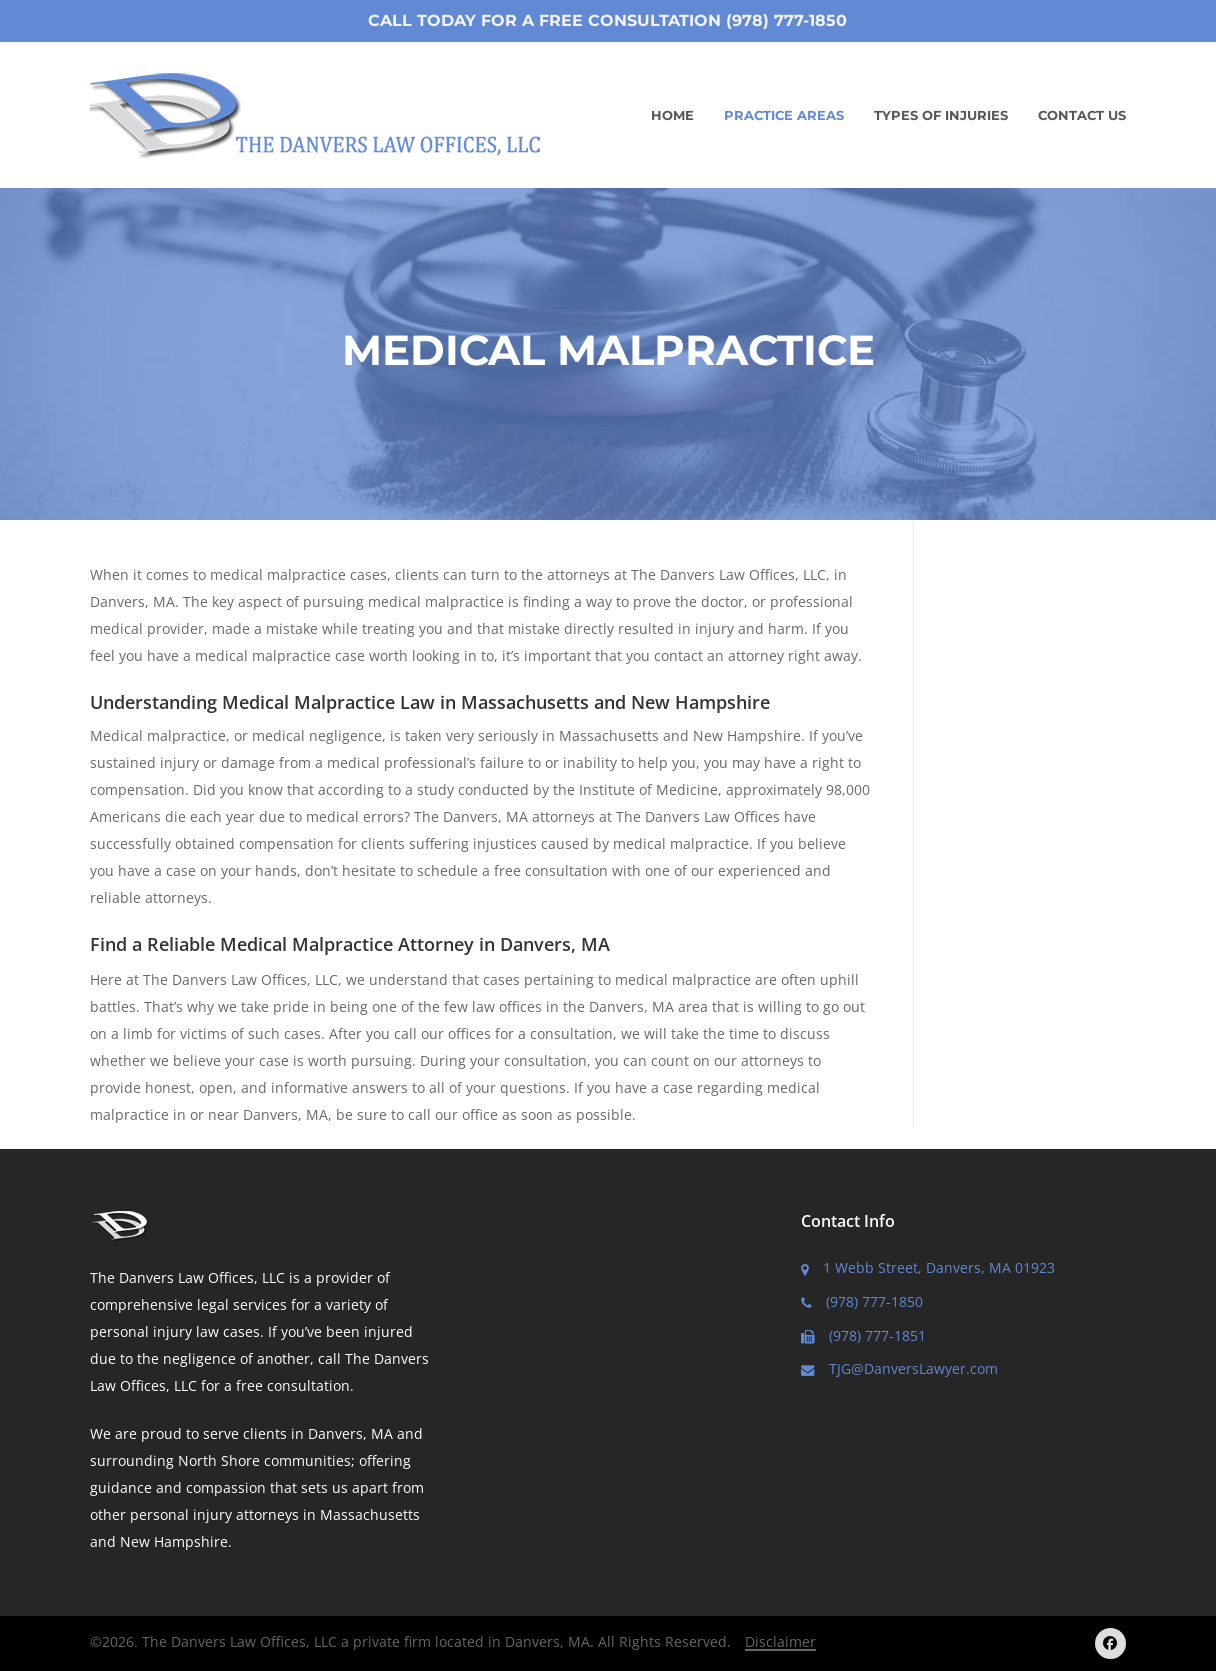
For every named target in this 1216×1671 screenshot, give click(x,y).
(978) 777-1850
* * *
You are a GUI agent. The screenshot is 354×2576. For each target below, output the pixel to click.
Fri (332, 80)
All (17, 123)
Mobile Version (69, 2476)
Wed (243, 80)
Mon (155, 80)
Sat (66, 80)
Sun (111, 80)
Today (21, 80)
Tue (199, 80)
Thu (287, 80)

▶ YOUR GOAL
Recast the items starting at the line containing "For every named" and ending at the line containing "(978) 777-1850" as a numbered list, leaving out any blank lines.

▶ TASK SOLUTION
1. For every named target in this 1216×1671 screenshot, give click(x,y).
2. (978) 777-1850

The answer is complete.